Leaving out all pictures, transcribe exactly the lines between the line with "Where should I" and the last line of the records below, both included.
START RECORDS FOR PROCESSING
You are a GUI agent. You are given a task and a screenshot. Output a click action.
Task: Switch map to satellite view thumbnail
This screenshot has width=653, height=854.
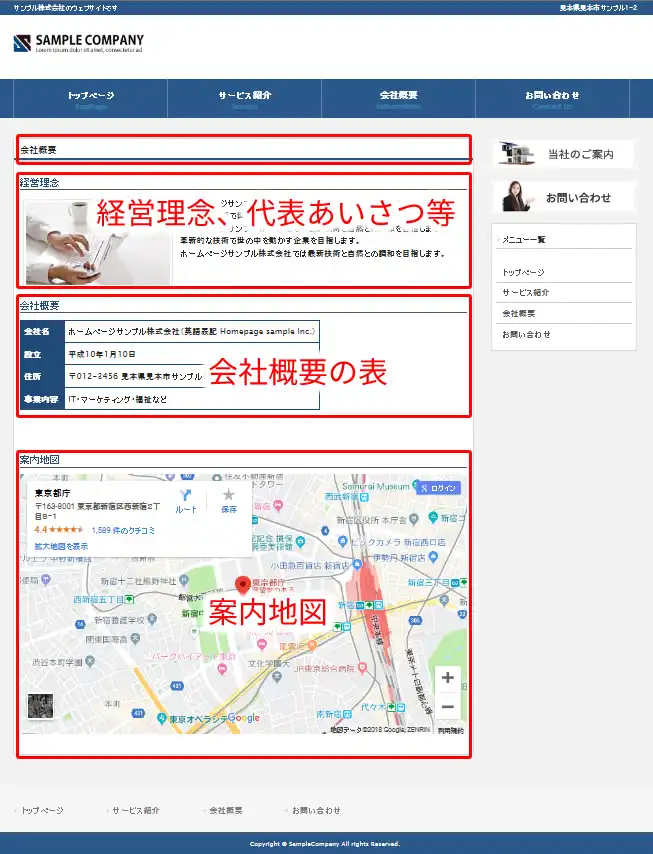click(x=41, y=706)
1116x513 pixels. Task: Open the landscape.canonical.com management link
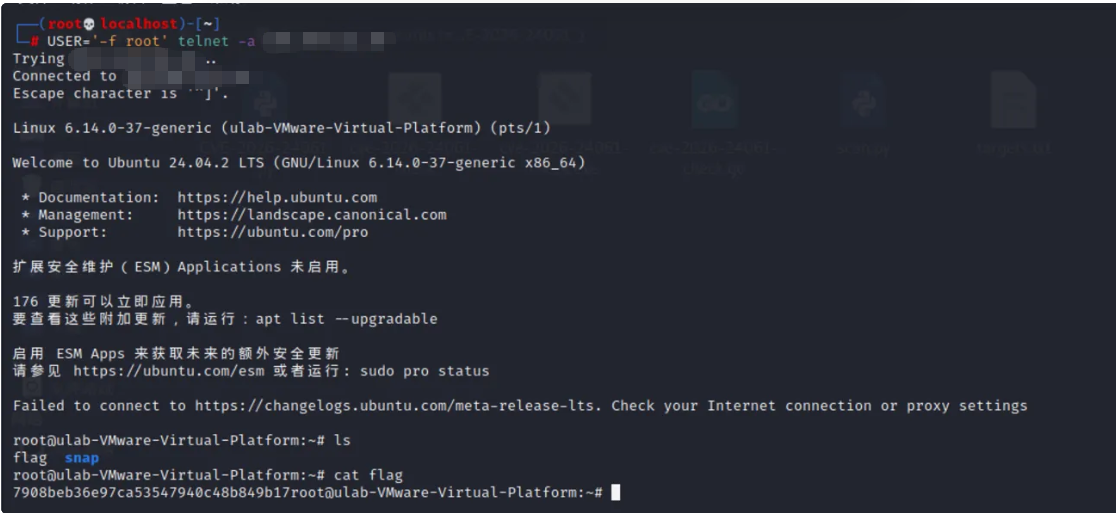312,215
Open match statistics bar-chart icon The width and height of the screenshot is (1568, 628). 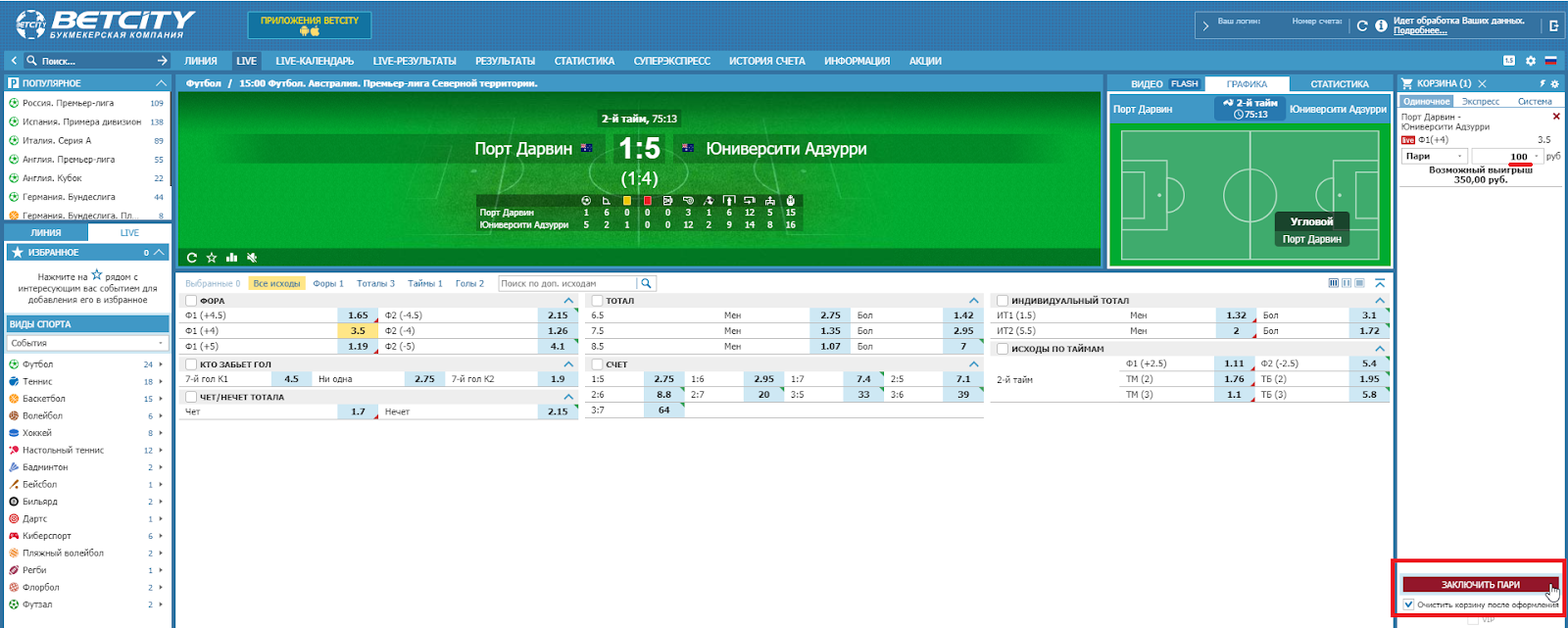pyautogui.click(x=232, y=258)
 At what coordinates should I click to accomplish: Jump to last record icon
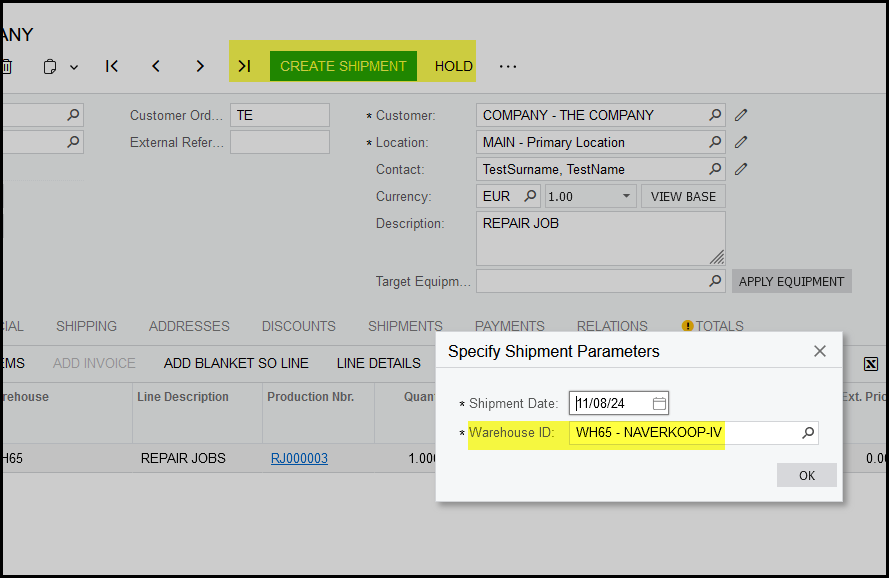coord(244,66)
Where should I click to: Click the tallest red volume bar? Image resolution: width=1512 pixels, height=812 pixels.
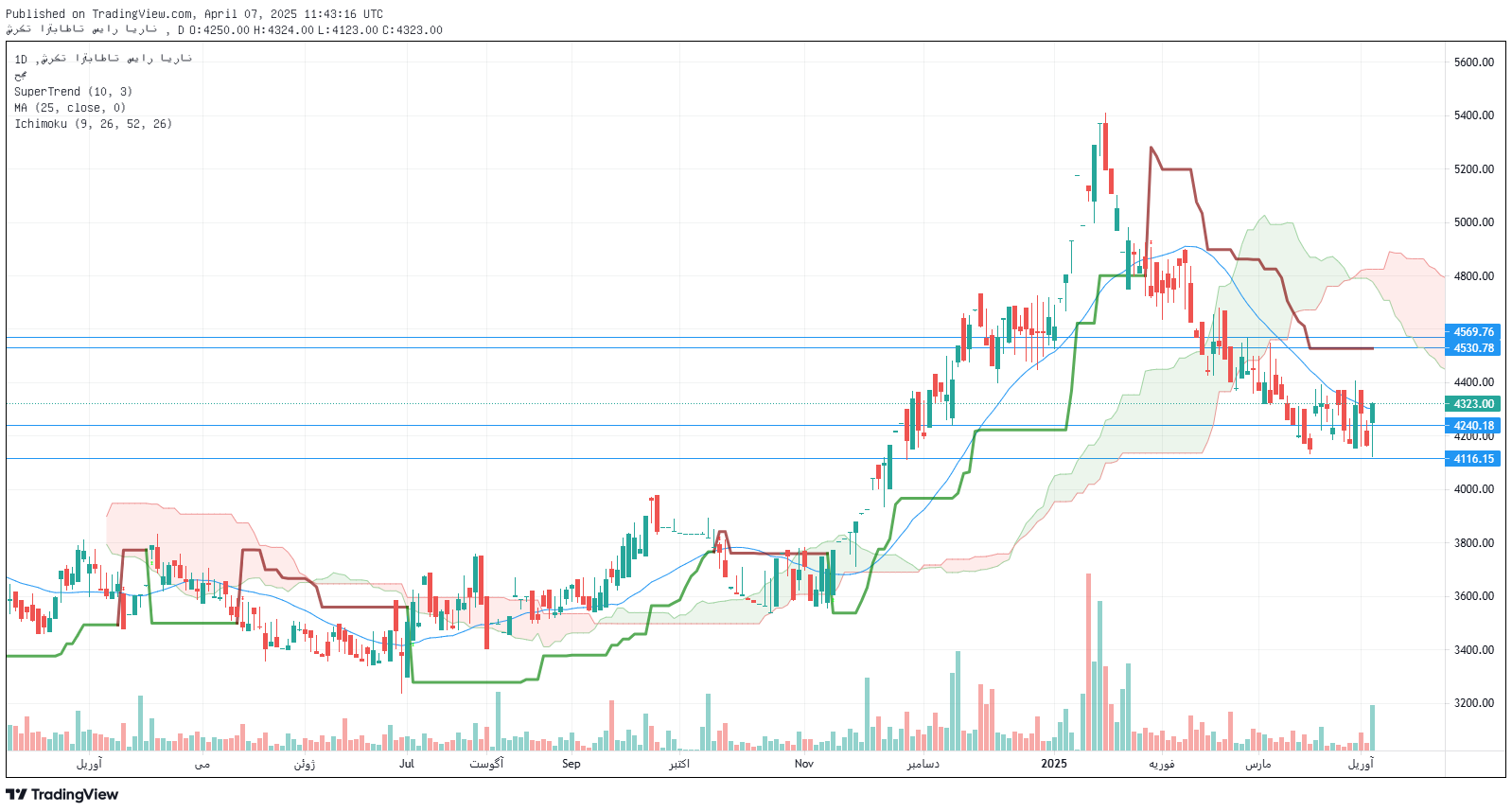pyautogui.click(x=1088, y=662)
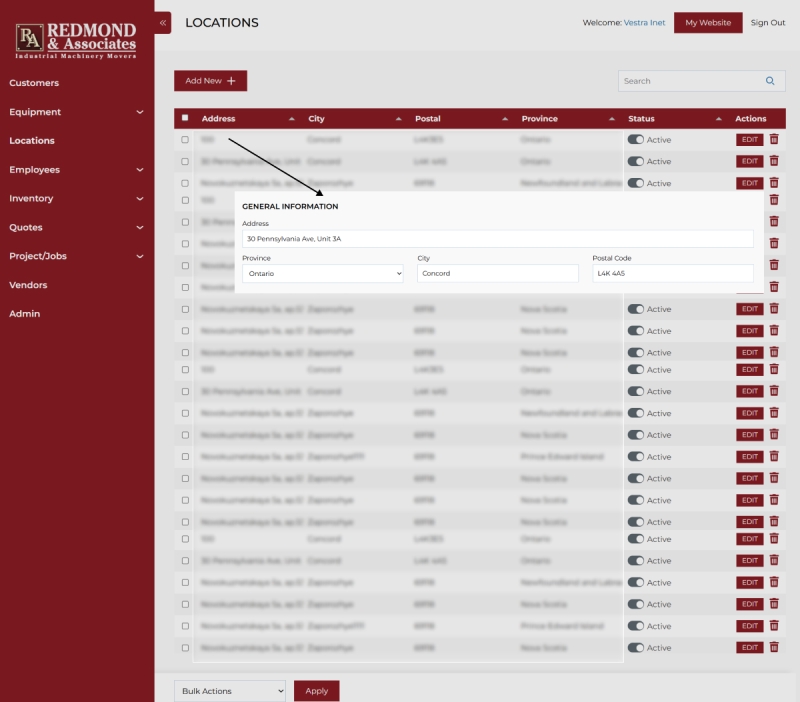Delete the first location row via trash icon
The image size is (800, 702).
774,140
END RECORDS FOR PROCESSING
TASK OUTPUT —
Where should I click to: Click the tallest red volume bar? Image resolution: width=1512 pixels, height=812 pixels.
pyautogui.click(x=1088, y=662)
Delete the first location row via trash icon
The image size is (800, 702).
774,140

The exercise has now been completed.